- **PROVIDED ENTRIES**:
▽

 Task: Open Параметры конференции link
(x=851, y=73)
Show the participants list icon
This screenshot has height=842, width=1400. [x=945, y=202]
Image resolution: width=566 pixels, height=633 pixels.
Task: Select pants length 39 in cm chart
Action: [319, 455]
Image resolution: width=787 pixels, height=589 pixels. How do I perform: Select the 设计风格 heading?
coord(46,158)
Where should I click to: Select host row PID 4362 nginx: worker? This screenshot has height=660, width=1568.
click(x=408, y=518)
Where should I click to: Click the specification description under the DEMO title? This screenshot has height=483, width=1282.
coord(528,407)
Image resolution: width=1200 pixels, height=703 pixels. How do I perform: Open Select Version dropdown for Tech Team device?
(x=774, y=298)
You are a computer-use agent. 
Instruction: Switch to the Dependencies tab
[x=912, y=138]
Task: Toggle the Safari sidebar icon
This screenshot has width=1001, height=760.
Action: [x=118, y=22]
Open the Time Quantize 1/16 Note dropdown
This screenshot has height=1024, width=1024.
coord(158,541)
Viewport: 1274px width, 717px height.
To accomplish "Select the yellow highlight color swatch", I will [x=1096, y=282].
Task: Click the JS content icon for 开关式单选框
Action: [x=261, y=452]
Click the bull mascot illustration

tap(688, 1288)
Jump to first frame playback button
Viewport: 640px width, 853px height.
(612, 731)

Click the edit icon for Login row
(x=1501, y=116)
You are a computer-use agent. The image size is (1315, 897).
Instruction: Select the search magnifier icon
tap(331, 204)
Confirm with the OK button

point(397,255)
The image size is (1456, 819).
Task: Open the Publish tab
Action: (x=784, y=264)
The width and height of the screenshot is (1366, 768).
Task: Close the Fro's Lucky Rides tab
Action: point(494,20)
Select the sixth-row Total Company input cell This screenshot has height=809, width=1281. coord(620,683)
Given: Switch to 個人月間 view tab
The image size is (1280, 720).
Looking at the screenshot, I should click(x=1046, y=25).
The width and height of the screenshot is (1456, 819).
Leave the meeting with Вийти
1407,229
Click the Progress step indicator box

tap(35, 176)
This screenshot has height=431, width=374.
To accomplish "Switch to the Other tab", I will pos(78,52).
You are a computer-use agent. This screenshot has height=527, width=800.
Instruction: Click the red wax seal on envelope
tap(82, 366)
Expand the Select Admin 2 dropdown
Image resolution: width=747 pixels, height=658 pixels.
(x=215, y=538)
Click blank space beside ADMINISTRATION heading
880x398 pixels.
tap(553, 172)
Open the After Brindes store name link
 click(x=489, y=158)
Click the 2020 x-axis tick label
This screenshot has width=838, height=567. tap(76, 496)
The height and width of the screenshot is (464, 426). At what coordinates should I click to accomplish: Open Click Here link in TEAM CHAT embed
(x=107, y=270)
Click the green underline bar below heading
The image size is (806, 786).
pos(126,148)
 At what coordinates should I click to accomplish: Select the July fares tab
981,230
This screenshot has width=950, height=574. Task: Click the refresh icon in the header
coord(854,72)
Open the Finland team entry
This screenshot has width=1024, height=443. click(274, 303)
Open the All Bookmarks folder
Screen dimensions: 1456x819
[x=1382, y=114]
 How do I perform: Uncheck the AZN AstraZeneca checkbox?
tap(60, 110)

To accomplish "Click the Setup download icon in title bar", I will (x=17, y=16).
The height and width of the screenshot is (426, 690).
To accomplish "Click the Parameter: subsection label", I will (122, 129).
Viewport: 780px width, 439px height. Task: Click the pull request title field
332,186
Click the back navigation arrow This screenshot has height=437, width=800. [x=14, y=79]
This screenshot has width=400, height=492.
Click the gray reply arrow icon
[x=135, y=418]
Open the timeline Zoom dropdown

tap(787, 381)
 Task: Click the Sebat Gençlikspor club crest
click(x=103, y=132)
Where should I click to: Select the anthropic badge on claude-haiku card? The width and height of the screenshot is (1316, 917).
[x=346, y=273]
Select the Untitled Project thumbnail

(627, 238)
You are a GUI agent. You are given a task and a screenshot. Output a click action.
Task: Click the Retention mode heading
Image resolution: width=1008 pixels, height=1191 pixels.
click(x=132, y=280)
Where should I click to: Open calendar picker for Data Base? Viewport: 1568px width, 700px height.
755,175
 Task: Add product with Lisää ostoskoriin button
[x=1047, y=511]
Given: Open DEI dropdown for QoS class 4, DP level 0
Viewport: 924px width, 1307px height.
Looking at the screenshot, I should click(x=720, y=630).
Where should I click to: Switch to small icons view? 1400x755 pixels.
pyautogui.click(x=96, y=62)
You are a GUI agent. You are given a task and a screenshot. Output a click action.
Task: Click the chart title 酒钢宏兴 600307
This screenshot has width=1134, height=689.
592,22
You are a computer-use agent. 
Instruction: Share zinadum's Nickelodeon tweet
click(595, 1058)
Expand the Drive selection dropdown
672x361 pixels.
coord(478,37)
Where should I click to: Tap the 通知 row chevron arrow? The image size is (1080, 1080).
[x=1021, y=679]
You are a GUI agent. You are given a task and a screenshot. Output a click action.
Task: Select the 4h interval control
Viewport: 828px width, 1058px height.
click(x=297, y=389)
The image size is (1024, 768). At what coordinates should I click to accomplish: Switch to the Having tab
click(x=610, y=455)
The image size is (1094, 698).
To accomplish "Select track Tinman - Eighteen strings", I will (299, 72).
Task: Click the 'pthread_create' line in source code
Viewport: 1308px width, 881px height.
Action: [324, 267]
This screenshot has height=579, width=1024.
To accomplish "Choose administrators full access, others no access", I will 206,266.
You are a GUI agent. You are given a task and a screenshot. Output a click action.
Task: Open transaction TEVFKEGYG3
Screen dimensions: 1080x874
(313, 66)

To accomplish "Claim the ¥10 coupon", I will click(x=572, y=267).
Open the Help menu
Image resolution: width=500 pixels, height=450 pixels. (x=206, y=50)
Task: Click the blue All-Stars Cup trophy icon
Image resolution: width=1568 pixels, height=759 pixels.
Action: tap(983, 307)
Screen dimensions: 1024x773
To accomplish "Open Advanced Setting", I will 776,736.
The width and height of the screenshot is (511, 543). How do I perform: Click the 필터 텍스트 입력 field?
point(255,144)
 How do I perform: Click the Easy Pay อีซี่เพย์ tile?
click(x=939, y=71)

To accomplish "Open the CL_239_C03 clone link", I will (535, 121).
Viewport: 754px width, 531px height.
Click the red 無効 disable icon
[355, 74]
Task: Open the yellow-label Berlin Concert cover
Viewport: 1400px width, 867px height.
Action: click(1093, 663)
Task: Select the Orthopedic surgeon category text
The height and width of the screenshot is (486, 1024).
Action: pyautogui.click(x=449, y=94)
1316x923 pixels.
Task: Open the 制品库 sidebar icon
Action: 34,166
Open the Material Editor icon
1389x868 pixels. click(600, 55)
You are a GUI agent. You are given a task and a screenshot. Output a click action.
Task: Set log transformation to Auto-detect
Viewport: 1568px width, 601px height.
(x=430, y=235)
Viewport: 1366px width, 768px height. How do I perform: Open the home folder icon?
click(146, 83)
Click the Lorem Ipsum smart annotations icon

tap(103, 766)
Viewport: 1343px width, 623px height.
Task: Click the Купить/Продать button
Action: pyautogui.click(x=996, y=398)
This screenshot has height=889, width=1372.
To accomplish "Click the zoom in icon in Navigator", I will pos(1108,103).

△

- **WORK TO BE COMPLETED**: Extract the lines of the material above without altering anything.

- **EXERCISE SOLUTION**:
 Task: Open Параметры конференции link
(x=851, y=73)
Show the participants list icon
This screenshot has height=842, width=1400. [x=945, y=202]
Image resolution: width=566 pixels, height=633 pixels.
Task: Select pants length 39 in cm chart
Action: [319, 455]
Image resolution: width=787 pixels, height=589 pixels. How do I perform: Select the 设计风格 heading?
coord(46,158)
Where should I click to: Select host row PID 4362 nginx: worker? This screenshot has height=660, width=1568.
click(x=408, y=518)
Where should I click to: Click the specification description under the DEMO title? This screenshot has height=483, width=1282.
coord(528,407)
Image resolution: width=1200 pixels, height=703 pixels. How do I perform: Open Select Version dropdown for Tech Team device?
(x=774, y=298)
You are a computer-use agent. 
Instruction: Switch to the Dependencies tab
[x=912, y=138]
Task: Toggle the Safari sidebar icon
This screenshot has width=1001, height=760.
Action: [x=118, y=22]
Open the Time Quantize 1/16 Note dropdown
This screenshot has height=1024, width=1024.
coord(158,541)
Viewport: 1274px width, 717px height.
To accomplish "Select the yellow highlight color swatch", I will [x=1096, y=282].
Task: Click the JS content icon for 开关式单选框
Action: [x=261, y=452]
Click the bull mascot illustration

tap(688, 1288)
Jump to first frame playback button
Viewport: 640px width, 853px height.
(612, 731)

Click the edit icon for Login row
(x=1501, y=116)
You are a computer-use agent. The image size is (1315, 897).
Instruction: Select the search magnifier icon
tap(331, 204)
Confirm with the OK button

point(397,255)
The image size is (1456, 819).
Task: Open the Publish tab
Action: (x=784, y=264)
The width and height of the screenshot is (1366, 768).
Task: Close the Fro's Lucky Rides tab
Action: point(494,20)
Select the sixth-row Total Company input cell This screenshot has height=809, width=1281. coord(620,683)
Given: Switch to 個人月間 view tab
The image size is (1280, 720).
Looking at the screenshot, I should click(x=1046, y=25).
The width and height of the screenshot is (1456, 819).
Leave the meeting with Вийти
1407,229
Click the Progress step indicator box

tap(35, 176)
This screenshot has height=431, width=374.
To accomplish "Switch to the Other tab", I will pos(78,52).
You are a computer-use agent. This screenshot has height=527, width=800.
Instruction: Click the red wax seal on envelope
tap(82, 366)
Expand the Select Admin 2 dropdown
Image resolution: width=747 pixels, height=658 pixels.
(x=215, y=538)
Click blank space beside ADMINISTRATION heading
880x398 pixels.
tap(553, 172)
Open the After Brindes store name link
 click(x=489, y=158)
Click the 2020 x-axis tick label
This screenshot has width=838, height=567. tap(76, 496)
The height and width of the screenshot is (464, 426). At what coordinates should I click to accomplish: Open Click Here link in TEAM CHAT embed
(x=107, y=270)
Click the green underline bar below heading
The image size is (806, 786).
pos(126,148)
 At what coordinates should I click to accomplish: Select the July fares tab
981,230
This screenshot has width=950, height=574. Task: Click the refresh icon in the header
coord(854,72)
Open the Finland team entry
This screenshot has width=1024, height=443. click(274, 303)
Open the All Bookmarks folder
Screen dimensions: 1456x819
[x=1382, y=114]
 How do I perform: Uncheck the AZN AstraZeneca checkbox?
tap(60, 110)

To accomplish "Click the Setup download icon in title bar", I will (x=17, y=16).
The height and width of the screenshot is (426, 690).
To accomplish "Click the Parameter: subsection label", I will (122, 129).
Viewport: 780px width, 439px height. Task: Click the pull request title field
332,186
Click the back navigation arrow This screenshot has height=437, width=800. [x=14, y=79]
This screenshot has width=400, height=492.
Click the gray reply arrow icon
[x=135, y=418]
Open the timeline Zoom dropdown

tap(787, 381)
 Task: Click the Sebat Gençlikspor club crest
click(x=103, y=132)
Where should I click to: Select the anthropic badge on claude-haiku card? The width and height of the screenshot is (1316, 917).
[x=346, y=273]
Select the Untitled Project thumbnail

(627, 238)
You are a GUI agent. You are given a task and a screenshot. Output a click action.
Task: Click the Retention mode heading
Image resolution: width=1008 pixels, height=1191 pixels.
click(x=132, y=280)
Where should I click to: Open calendar picker for Data Base? Viewport: 1568px width, 700px height.
755,175
 Task: Add product with Lisää ostoskoriin button
[x=1047, y=511]
Given: Open DEI dropdown for QoS class 4, DP level 0
Viewport: 924px width, 1307px height.
Looking at the screenshot, I should click(x=720, y=630).
Where should I click to: Switch to small icons view? 1400x755 pixels.
pyautogui.click(x=96, y=62)
You are a GUI agent. You are given a task and a screenshot. Output a click action.
Task: Click the chart title 酒钢宏兴 600307
This screenshot has width=1134, height=689.
592,22
You are a computer-use agent. 
Instruction: Share zinadum's Nickelodeon tweet
click(595, 1058)
Expand the Drive selection dropdown
672x361 pixels.
coord(478,37)
Where should I click to: Tap the 通知 row chevron arrow? The image size is (1080, 1080).
[x=1021, y=679]
You are a GUI agent. You are given a task and a screenshot. Output a click action.
Task: Select the 4h interval control
Viewport: 828px width, 1058px height.
click(x=297, y=389)
The image size is (1024, 768). At what coordinates should I click to accomplish: Switch to the Having tab
click(x=610, y=455)
The image size is (1094, 698).
To accomplish "Select track Tinman - Eighteen strings", I will (299, 72).
Task: Click the 'pthread_create' line in source code
Viewport: 1308px width, 881px height.
Action: [324, 267]
This screenshot has height=579, width=1024.
To accomplish "Choose administrators full access, others no access", I will 206,266.
You are a GUI agent. You are given a task and a screenshot. Output a click action.
Task: Open transaction TEVFKEGYG3
Screen dimensions: 1080x874
(313, 66)

To accomplish "Claim the ¥10 coupon", I will click(x=572, y=267).
Open the Help menu
Image resolution: width=500 pixels, height=450 pixels. (x=206, y=50)
Task: Click the blue All-Stars Cup trophy icon
Image resolution: width=1568 pixels, height=759 pixels.
Action: tap(983, 307)
Screen dimensions: 1024x773
To accomplish "Open Advanced Setting", I will 776,736.
The width and height of the screenshot is (511, 543). How do I perform: Click the 필터 텍스트 입력 field?
point(255,144)
 How do I perform: Click the Easy Pay อีซี่เพย์ tile?
click(x=939, y=71)

To accomplish "Open the CL_239_C03 clone link", I will (535, 121).
Viewport: 754px width, 531px height.
Click the red 無効 disable icon
[355, 74]
Task: Open the yellow-label Berlin Concert cover
Viewport: 1400px width, 867px height.
Action: click(1093, 663)
Task: Select the Orthopedic surgeon category text
The height and width of the screenshot is (486, 1024).
Action: pyautogui.click(x=449, y=94)
1316x923 pixels.
Task: Open the 制品库 sidebar icon
Action: 34,166
Open the Material Editor icon
1389x868 pixels. click(600, 55)
You are a GUI agent. You are given a task and a screenshot. Output a click action.
Task: Set log transformation to Auto-detect
Viewport: 1568px width, 601px height.
(x=430, y=235)
Viewport: 1366px width, 768px height. How do I perform: Open the home folder icon?
click(146, 83)
Click the Lorem Ipsum smart annotations icon

tap(103, 766)
Viewport: 1343px width, 623px height.
Task: Click the Купить/Продать button
Action: pyautogui.click(x=996, y=398)
This screenshot has height=889, width=1372.
To accomplish "Click the zoom in icon in Navigator", I will pos(1108,103).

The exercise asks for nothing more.